Original advisory details:
Jann Horn discovered that the Linux kernel’s implementation of random seed data reported that it was in a ready state before it had gathered sufficient entropy. An attacker could use this to expose sensitive information. (CVE-2018-1108)
Wen Xu discovered that the ext4 file system implementation in the Linux kernel did not properly initialize the crc32c checksum driver. A local attacker could use this to cause a denial of service (system crash). (CVE-2018-1094)
It was discovered that the cdrom driver in the Linux kernel contained an incorrect bounds check. A local attacker could use this to expose sensitive information (kernel memory). (CVE-2018-10940)
Wen Xu discovered that the ext4 file system implementation in the Linux kernel did not properly validate xattr sizes. A local attacker could use this to cause a denial of service (system crash). (CVE-2018-1095)

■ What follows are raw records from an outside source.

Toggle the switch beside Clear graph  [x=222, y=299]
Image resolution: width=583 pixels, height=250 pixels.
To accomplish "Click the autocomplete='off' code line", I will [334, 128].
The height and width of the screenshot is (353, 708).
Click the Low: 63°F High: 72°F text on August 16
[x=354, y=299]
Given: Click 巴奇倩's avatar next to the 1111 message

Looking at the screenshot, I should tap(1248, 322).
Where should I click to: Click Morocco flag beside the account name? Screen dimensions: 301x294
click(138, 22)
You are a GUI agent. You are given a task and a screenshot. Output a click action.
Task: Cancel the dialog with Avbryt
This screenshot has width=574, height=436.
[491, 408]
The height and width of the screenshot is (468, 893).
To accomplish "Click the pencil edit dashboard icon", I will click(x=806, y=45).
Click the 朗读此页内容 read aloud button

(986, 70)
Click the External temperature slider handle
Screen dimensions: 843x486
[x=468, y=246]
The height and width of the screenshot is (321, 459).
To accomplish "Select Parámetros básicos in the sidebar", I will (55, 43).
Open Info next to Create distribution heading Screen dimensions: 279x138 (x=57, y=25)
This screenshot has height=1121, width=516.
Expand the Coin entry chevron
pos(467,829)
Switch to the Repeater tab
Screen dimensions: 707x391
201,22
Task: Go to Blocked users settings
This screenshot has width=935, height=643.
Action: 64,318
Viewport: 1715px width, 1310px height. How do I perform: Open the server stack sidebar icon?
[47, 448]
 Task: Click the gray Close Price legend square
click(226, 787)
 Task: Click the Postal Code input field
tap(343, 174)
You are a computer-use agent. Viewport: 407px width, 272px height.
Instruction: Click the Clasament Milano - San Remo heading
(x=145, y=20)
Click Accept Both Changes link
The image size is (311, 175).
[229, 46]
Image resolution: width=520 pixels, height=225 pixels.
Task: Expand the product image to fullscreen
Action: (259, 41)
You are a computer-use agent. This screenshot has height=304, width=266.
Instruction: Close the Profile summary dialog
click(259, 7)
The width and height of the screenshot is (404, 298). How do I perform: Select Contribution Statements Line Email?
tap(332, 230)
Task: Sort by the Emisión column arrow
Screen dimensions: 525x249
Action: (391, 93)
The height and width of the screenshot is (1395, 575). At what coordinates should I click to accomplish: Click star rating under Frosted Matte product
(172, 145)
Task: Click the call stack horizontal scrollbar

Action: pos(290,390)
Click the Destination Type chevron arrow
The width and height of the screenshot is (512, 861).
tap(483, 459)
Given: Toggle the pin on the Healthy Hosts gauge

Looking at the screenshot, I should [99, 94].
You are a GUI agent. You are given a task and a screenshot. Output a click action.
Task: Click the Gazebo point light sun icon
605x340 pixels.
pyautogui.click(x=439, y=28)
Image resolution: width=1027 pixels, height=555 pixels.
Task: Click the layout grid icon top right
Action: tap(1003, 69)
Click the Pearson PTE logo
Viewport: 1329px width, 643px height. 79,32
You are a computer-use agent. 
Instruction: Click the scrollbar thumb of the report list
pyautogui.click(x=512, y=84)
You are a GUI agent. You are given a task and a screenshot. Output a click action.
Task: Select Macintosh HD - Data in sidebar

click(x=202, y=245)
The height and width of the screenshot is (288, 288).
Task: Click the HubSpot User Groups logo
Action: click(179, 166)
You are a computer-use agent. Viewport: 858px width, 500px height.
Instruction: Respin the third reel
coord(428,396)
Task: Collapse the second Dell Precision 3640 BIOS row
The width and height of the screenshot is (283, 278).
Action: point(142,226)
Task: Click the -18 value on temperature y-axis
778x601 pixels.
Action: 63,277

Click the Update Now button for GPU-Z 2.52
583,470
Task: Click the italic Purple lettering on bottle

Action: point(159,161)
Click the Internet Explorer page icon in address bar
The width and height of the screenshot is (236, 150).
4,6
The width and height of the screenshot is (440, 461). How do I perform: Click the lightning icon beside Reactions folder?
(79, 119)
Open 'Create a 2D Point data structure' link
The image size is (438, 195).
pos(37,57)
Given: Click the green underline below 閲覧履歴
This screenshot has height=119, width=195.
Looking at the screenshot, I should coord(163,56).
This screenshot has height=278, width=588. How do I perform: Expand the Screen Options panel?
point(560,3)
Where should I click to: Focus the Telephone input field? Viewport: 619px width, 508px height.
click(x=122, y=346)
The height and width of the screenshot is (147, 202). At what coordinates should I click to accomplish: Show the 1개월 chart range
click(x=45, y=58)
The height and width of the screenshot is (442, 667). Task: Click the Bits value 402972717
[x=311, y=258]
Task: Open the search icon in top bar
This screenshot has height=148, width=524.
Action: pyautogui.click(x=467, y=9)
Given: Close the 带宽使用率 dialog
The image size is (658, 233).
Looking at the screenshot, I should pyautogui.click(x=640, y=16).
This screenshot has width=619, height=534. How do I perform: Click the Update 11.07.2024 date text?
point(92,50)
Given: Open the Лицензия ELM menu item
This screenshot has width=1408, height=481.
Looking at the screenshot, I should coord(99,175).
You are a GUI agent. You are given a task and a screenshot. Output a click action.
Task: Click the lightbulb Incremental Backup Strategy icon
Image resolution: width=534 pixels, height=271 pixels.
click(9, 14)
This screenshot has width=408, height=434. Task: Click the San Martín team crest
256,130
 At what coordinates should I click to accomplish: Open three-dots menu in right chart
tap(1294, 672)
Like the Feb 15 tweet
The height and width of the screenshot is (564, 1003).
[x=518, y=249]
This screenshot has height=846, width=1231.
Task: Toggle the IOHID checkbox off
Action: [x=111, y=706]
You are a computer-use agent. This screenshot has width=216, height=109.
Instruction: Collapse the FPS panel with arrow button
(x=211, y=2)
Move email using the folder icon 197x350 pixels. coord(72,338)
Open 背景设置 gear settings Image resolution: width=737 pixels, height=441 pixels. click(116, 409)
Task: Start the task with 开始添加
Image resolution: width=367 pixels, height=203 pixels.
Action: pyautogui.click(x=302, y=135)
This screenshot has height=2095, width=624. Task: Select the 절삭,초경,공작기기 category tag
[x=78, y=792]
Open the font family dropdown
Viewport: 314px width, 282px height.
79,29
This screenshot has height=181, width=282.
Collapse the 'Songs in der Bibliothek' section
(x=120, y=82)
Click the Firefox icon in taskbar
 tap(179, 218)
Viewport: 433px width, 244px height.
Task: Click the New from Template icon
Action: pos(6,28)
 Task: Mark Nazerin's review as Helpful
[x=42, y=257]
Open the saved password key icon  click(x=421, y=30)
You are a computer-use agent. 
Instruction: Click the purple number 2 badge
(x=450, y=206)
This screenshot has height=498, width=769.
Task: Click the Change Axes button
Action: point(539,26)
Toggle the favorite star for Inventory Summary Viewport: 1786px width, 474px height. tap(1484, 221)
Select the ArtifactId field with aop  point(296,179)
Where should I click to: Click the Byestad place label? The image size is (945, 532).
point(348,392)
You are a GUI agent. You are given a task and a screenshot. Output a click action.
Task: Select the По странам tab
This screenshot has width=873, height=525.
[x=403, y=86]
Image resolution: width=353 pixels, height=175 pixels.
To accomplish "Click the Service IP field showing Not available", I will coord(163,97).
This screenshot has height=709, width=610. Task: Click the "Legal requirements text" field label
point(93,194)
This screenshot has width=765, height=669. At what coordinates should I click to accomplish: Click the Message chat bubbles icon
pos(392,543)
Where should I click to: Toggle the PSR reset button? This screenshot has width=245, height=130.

Jann Horn discovered that the 32 bit adjtimex() syscall implementation for 64 bit Linux kernels did not properly initialize memory returned to user space in some situations. A local attacker could use this to expose sensitive information (kernel memory). (CVE-2018-11508)
It was discovered that an information leak vulnerability existed in the floppy driver in the Linux kernel. A local attacker could use this to expose sensitive information (kernel memory). (CVE-2018-7755)
The problem can be corrected by updating your system to the following package versions:
- Ubuntu 16.04 LTS
- linux-image-4.15.0-1014-gcp - 4.15.0-1014.14~16.04.1
- linux-image-4.15.0-1018-azure - 4.15.0-1018.18~16.04.1
- linux-image-4.15.0-29-generic - 4.15.0-29.31~16.04.1
- linux-image-4.15.0-29-generic-lpae - 4.15.0-29.31~16.04.1
- linux-image-4.15.0-29-lowlatency - 4.15.0-29.31~16.04.1
- linux-image-azure - 184.108.40.2068.24
- linux-image-gcp - 220.127.116.114.26
- linux-image-generic-hwe-16.04 - 18.104.22.168.64
- linux-image-generic-lpae-hwe-16.04 - 22.214.171.124.64
- linux-image-gke - 126.96.36.1994.26
- linux-image-lowlatency-hwe-16.04 - 188.8.131.52.64
To update your system, please follow these instructions: https://wiki.ubuntu.com/Security/Upgrades.
After a standard system update you need to reboot your computer to make all the necessary changes.
ATTENTION: Due to an unavoidable ABI change the kernel updates have been given a new version number, which requires you to recompile and reinstall all third party kernel modules you might have installed. Unless you manually uninstalled the standard kernel metapackages (e.g. linux-generic, linux-generic-lts-RELEASE, linux-virtual, linux-powerpc), a standard system upgrade will automatically perform this as well.